### TASK REQUIREMENTS
In the listing below, find the line with "大正大学 (743, 570)" and the line with "deaktiviert (622, 228)". Repeat those two lines and all lines between them exactly.

### SUPPLIED MATERIAL
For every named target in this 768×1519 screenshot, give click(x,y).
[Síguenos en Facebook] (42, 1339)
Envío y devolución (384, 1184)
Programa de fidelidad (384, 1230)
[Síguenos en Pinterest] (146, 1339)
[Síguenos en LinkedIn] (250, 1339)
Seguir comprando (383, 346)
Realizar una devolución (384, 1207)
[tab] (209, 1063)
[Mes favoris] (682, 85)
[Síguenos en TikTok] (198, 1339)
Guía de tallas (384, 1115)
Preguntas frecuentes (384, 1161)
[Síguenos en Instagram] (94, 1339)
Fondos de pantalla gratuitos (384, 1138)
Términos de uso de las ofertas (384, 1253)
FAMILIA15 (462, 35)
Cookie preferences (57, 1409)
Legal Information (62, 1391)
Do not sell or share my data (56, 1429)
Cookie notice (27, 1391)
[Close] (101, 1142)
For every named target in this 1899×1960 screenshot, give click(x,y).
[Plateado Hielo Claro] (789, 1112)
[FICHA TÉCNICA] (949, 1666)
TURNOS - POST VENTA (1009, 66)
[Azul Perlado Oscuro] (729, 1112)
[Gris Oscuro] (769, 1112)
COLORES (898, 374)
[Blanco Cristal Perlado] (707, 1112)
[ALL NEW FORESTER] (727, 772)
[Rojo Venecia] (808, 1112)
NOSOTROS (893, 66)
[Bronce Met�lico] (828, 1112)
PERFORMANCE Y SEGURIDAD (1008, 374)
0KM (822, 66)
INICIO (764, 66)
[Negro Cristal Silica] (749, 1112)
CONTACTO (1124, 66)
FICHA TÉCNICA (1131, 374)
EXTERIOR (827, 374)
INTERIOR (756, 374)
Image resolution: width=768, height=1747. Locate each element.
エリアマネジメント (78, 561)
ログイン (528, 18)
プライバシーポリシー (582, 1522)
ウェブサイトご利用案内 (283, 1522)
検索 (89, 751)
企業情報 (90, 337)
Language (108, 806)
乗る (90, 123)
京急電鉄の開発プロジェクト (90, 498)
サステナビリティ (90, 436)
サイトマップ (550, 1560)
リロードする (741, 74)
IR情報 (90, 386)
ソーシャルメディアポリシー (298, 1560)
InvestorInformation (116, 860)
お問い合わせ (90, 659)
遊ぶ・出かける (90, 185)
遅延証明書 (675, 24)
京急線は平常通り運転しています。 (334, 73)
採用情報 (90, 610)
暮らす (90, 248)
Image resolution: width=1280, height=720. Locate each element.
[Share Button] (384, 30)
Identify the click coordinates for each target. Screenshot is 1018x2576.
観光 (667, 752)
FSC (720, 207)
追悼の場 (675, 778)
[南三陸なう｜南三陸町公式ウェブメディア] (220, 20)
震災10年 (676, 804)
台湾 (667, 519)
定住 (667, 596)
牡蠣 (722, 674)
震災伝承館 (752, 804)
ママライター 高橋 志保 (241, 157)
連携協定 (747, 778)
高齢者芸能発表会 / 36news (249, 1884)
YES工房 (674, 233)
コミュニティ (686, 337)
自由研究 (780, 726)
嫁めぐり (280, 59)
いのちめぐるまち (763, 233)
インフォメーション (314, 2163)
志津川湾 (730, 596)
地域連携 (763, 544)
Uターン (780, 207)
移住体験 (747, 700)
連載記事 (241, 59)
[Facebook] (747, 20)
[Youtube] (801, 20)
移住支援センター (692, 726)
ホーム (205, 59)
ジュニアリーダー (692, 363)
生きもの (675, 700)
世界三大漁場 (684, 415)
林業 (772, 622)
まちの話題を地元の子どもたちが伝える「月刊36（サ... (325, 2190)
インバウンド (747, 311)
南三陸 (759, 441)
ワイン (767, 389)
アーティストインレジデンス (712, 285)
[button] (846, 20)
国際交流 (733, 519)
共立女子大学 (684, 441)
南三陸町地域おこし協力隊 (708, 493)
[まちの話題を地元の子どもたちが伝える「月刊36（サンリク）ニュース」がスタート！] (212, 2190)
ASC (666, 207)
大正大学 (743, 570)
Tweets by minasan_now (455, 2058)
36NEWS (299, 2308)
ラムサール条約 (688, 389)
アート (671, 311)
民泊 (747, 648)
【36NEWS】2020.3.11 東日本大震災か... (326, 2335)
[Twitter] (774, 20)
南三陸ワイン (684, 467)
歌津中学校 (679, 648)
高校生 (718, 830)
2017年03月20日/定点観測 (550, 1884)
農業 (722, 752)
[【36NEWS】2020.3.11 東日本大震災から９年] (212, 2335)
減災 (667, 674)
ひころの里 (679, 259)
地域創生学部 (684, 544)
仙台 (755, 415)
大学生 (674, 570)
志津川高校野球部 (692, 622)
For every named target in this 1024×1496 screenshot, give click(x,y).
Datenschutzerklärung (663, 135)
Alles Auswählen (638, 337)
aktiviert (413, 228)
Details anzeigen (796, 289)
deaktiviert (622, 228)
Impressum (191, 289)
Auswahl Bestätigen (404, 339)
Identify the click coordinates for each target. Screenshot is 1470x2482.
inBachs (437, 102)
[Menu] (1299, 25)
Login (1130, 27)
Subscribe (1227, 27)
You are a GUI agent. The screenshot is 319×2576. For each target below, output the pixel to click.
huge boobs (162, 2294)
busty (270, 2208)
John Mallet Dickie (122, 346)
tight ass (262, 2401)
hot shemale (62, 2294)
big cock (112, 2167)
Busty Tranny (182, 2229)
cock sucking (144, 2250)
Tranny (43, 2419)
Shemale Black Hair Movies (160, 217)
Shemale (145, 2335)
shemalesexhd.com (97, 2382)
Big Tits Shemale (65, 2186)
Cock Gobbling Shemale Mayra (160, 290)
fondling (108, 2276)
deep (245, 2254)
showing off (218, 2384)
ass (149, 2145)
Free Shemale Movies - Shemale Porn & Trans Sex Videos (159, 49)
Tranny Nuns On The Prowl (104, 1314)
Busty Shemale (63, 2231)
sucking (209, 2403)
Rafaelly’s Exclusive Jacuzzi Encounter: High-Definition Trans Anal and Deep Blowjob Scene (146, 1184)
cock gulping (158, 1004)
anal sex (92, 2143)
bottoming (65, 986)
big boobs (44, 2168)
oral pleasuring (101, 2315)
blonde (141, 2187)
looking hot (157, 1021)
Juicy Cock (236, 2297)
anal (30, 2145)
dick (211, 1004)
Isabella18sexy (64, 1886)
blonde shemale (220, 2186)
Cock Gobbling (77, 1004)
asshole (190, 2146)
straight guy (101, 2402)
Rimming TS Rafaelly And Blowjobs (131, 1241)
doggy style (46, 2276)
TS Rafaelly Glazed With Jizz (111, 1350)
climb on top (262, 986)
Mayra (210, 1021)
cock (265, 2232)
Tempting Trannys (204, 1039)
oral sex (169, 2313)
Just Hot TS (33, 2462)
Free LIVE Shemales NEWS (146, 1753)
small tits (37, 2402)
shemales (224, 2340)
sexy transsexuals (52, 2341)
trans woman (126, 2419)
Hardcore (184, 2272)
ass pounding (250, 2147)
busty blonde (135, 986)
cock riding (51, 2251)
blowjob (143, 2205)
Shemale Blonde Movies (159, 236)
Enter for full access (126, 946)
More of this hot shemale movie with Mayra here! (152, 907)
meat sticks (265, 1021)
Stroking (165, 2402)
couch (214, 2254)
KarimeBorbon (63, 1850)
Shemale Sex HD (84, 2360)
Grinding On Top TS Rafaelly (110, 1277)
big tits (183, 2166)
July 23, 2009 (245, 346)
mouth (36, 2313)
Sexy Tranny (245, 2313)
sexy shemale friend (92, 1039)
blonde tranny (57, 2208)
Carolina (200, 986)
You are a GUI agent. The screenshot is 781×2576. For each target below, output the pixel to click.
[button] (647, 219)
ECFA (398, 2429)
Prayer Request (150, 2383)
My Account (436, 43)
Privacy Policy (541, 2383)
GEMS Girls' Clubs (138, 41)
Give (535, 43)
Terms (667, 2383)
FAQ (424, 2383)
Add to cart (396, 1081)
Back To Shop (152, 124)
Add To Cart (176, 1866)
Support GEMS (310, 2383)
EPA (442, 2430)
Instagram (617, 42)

### RESULT OF THE EXERCISE
大正大学 (743, 570)
Tweets by minasan_now (455, 2058)
36NEWS (299, 2308)
ラムサール条約 (688, 389)
アート (671, 311)
民泊 (747, 648)
【36NEWS】2020.3.11 東日本大震災か... (326, 2335)
[Twitter] (774, 20)
南三陸ワイン (684, 467)
歌津中学校 (679, 648)
高校生 (718, 830)
2017年03月20日/定点観測 (550, 1884)
農業 (722, 752)
[【36NEWS】2020.3.11 東日本大震災から９年] (212, 2335)
減災 (667, 674)
ひころの里 (679, 259)
地域創生学部 (684, 544)
仙台 (755, 415)
大学生 (674, 570)
志津川高校野球部 (692, 622)
For every named target in this 1024×1496 screenshot, give click(x,y).
Datenschutzerklärung (663, 135)
Alles Auswählen (638, 337)
aktiviert (413, 228)
Details anzeigen (796, 289)
deaktiviert (622, 228)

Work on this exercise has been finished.